BEGIN AVAILABLE DATA
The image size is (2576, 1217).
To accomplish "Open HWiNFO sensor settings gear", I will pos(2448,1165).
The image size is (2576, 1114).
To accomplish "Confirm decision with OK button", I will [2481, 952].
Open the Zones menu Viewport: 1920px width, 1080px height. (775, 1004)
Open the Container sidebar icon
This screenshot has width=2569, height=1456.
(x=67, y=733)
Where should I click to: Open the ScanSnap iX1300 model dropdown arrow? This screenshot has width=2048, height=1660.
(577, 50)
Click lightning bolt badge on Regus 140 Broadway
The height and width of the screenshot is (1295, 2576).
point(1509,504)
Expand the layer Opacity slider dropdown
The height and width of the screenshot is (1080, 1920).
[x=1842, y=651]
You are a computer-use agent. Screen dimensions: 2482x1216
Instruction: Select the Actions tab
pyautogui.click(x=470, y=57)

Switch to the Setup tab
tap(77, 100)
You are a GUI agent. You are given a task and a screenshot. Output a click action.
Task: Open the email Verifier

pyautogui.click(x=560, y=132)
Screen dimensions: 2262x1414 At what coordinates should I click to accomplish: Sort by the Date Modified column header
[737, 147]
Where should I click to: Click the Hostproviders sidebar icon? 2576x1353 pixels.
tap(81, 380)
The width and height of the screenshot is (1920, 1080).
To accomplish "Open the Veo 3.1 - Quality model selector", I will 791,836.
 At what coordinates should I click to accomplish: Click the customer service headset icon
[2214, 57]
END AVAILABLE DATA
#### [WHAT THIS TASK INVOLVES]
Write the entries out again, exactly and completely.

#### [RESPONSE]
The image size is (2576, 1217).
To accomplish "Open HWiNFO sensor settings gear", I will pos(2448,1165).
The image size is (2576, 1114).
To accomplish "Confirm decision with OK button", I will [2481, 952].
Open the Zones menu Viewport: 1920px width, 1080px height. (775, 1004)
Open the Container sidebar icon
This screenshot has width=2569, height=1456.
(x=67, y=733)
Where should I click to: Open the ScanSnap iX1300 model dropdown arrow? This screenshot has width=2048, height=1660.
(577, 50)
Click lightning bolt badge on Regus 140 Broadway
The height and width of the screenshot is (1295, 2576).
point(1509,504)
Expand the layer Opacity slider dropdown
The height and width of the screenshot is (1080, 1920).
[x=1842, y=651]
You are a computer-use agent. Screen dimensions: 2482x1216
Instruction: Select the Actions tab
pyautogui.click(x=470, y=57)

Switch to the Setup tab
tap(77, 100)
You are a GUI agent. You are given a task and a screenshot. Output a click action.
Task: Open the email Verifier

pyautogui.click(x=560, y=132)
Screen dimensions: 2262x1414 At what coordinates should I click to accomplish: Sort by the Date Modified column header
[737, 147]
Where should I click to: Click the Hostproviders sidebar icon? 2576x1353 pixels.
tap(81, 380)
The width and height of the screenshot is (1920, 1080).
To accomplish "Open the Veo 3.1 - Quality model selector", I will 791,836.
 At what coordinates should I click to accomplish: Click the customer service headset icon
[2214, 57]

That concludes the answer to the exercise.